Collected data entries:
-- -- --

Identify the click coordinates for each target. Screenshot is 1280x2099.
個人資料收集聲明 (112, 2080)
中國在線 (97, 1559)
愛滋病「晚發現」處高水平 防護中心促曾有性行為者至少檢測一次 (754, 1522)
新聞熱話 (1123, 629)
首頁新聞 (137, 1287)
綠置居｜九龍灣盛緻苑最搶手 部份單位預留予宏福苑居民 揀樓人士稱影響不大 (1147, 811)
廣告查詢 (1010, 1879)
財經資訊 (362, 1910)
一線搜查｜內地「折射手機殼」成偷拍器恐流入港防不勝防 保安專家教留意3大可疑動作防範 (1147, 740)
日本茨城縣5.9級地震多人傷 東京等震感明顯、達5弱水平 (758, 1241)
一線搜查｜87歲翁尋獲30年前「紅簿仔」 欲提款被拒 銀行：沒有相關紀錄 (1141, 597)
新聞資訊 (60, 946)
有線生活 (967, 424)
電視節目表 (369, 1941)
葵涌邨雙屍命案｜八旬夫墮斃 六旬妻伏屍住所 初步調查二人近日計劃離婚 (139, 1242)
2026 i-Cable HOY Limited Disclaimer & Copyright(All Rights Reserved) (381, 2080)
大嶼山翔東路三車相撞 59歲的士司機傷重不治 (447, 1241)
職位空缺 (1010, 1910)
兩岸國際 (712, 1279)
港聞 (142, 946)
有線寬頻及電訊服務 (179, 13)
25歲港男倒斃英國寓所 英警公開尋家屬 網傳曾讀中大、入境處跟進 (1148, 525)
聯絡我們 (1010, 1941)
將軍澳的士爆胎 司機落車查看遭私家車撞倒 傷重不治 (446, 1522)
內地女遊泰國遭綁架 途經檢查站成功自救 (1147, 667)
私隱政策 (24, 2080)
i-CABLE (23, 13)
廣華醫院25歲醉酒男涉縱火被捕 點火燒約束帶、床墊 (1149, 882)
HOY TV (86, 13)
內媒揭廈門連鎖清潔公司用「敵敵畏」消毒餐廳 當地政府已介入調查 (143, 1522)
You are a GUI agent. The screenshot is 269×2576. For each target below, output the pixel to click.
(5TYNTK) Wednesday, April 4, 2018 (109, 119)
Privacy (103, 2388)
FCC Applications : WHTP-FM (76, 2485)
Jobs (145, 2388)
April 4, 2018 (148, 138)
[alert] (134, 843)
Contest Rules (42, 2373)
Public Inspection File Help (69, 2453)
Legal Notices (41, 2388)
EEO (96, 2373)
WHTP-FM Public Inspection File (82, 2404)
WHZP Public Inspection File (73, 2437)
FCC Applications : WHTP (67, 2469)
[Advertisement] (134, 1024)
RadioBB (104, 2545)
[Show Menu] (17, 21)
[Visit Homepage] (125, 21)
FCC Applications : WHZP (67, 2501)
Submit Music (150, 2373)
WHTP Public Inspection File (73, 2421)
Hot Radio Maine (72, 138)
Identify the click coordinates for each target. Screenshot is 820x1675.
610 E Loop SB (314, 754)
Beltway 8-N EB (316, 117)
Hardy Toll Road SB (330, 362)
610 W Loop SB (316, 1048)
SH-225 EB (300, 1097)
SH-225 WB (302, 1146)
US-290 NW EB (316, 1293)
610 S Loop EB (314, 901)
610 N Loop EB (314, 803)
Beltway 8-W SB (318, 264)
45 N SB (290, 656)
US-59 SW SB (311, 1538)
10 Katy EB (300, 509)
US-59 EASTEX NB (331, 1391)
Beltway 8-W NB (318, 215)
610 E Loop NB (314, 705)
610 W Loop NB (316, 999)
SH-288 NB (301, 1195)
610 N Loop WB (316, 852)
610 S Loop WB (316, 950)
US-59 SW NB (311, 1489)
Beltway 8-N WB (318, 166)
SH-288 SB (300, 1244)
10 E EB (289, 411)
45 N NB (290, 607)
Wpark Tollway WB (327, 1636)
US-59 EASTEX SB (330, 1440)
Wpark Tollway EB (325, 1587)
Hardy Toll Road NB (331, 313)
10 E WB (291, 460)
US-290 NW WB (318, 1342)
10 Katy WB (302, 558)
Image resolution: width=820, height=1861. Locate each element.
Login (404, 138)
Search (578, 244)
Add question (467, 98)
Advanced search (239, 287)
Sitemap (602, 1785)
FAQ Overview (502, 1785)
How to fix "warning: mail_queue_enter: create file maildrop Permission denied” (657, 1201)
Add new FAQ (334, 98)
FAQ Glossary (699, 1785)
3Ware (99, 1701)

-- -- --

TRY IT: All that is wanted is the stretch of lines above from the one containing "WHTP Public Inspection File (73, 2421)" through the one containing "SH-288 NB (301, 1195)", duplicated exactly.

WRITTEN SOLUTION:
WHTP Public Inspection File (73, 2421)
Hot Radio Maine (72, 138)
Identify the click coordinates for each target. Screenshot is 820x1675.
610 E Loop SB (314, 754)
Beltway 8-N EB (316, 117)
Hardy Toll Road SB (330, 362)
610 W Loop SB (316, 1048)
SH-225 EB (300, 1097)
SH-225 WB (302, 1146)
US-290 NW EB (316, 1293)
610 S Loop EB (314, 901)
610 N Loop EB (314, 803)
Beltway 8-W SB (318, 264)
45 N SB (290, 656)
US-59 SW SB (311, 1538)
10 Katy EB (300, 509)
US-59 EASTEX NB (331, 1391)
Beltway 8-W NB (318, 215)
610 E Loop NB (314, 705)
610 W Loop NB (316, 999)
SH-288 NB (301, 1195)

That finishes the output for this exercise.